This happened to me yesterday. Think of the implications of this. I'm with a guy who is starting this project, and he needed a logo developed. He's part of this worldwide networking. He ends up with a guy somewhere in Asia. He gives him the specifics. 24 hours later, he gets what he identified as a really cool logo. $9 to get the logo. Now, you tell me what that does to the world around you. First of all, we can't get anything in 24 hours, and we can't get it for $9.
I don't want to launch too much, but just to remind you, I don't even think I need to stir you up, just keep you fired up. What makes America great is not the people, it's the system. And the more you mess around with the system, the more I think you begin to weaken who we are. The poll now in the competition: Ben Stein said Saturday, wages are too high. I've got to believe that's what you're going to see everywhere.
That's enough of that, because you're already ready to hang yourself anyway. But when you have a tax, a business tax rate basically higher here than anywhere in the world, you've got to figure out this whole thing. Nobody's going to make anything and everybody's outsourced. Everyone will be a barista by the end of 2012.
Nehemiah's Response to Exploitation
But you see the repressive nature of this, what they're doing to one another? Here's what happens. Verse six becomes a key: "Then I was very angry when I heard their outcry and their words. And I consulted with myself and I contended with the nobles and the rulers and said to them, you're exacting usury each from his brother. Therefore, I held a great assembly against them."
Nehemiah sees the problem. He gets very angry. There are people who created this problem. Some saw an opportunity to make a profit. Some missed the opportunity to make a contribution.
There's a phrase that's really interesting at the beginning of verse seven: "I consulted with myself." If you've been around, you might think, wait a minute, that sounds a little bit like Luke 12. Remember in Luke 12, where the rich man said, "I said to myself, I thought to myself, I will do, I will do." You would misunderstand it if you thought that's what Nehemiah is doing here. Nehemiah is not sitting and thinking about himself in this process. It might be better stated if we said, "And I began to ponder the situation. I began to think about this."

* _Extracted information_:

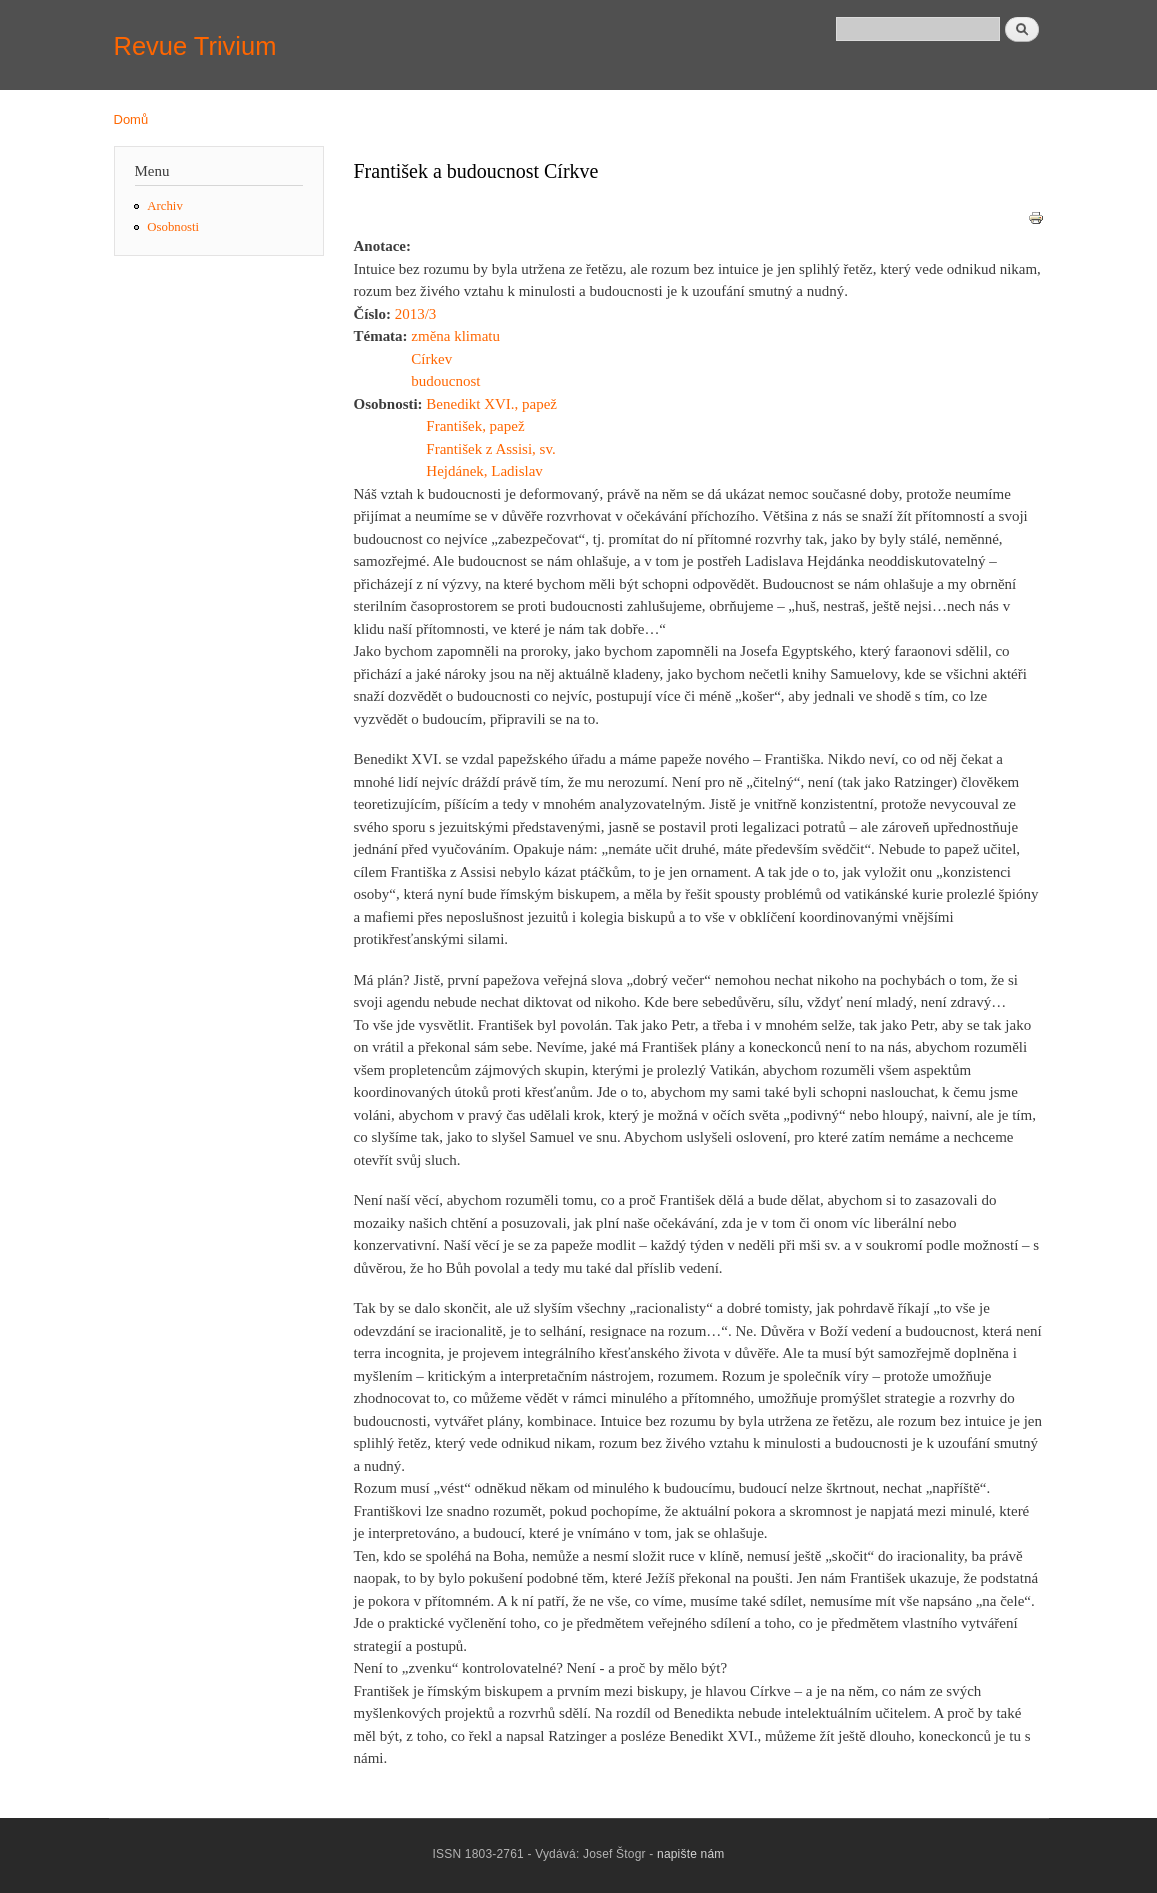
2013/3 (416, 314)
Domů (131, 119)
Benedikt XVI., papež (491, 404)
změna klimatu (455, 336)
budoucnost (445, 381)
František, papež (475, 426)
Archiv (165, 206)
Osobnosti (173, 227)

* _Directives_:
A – List every Bible chapter or verse that the talk on Nehemiah refers to.
B – Resume the talk on Nehemiah right after its last sentence.
The lines after the talk are separate material.

* _Solved problems_:
A – verse six, verse seven, Luke 12

B –
Controlling Righteous Anger
I saw a show the other night on Dwight Eisenhower. When I think of Eisenhower, I think of this cool, calculated, methodical man. They were saying what he fought his entire life, this is so out of character, was this violent temper. I never associate that with Eisenhower at all. They were saying when he was 10 years old, he'd gone to his mom and he wanted to go somewhere with his brother and his mom said no to him. She found him out in the backyard literally punching a tree. His hands were all bloody and she sat him down and said you're going to have to get this under control.
Well, Nehemiah is doing that in verse 6. He's really mad. He's really angry and it's as close to righteous indignation perhaps as we're going to get. He's really mad not about what it's doing to him, but about what they're doing to each other. So he stops and he takes an inventory. My suspicion would be he begins to go to the Lord and say make my heart right in this. "I really want to eat these people. I want to devour them."
I was talking to our staff the other day and I was saying listen, I hear a certain level of frustration, borderline anger as you talk about some of the things you're doing and the lack of people's response. If you're angry at people, you'll never minister to them the way you should. Here's the nature and this is what I tell our people, same would be true in your leadership positions. I tell our staff guys as you're working with sheep, if you do not offload this frustration every night by the end of the week you will be craving lamb chop. You will want to devour these people. So you need to get a grip on that.
Passion Without Frustration
I love what Nehemiah does. He doesn't set aside His passion. I got an email or text from somebody the other day and they said, "I'm going into this giant meeting. Do you have any suggestions?" I know this person well. I said yes. Let them see your passion, but not feel your frustration or your anger. Let him see you're passionate about what you're dealing with, but don't let him sense that you're angry or frustrated.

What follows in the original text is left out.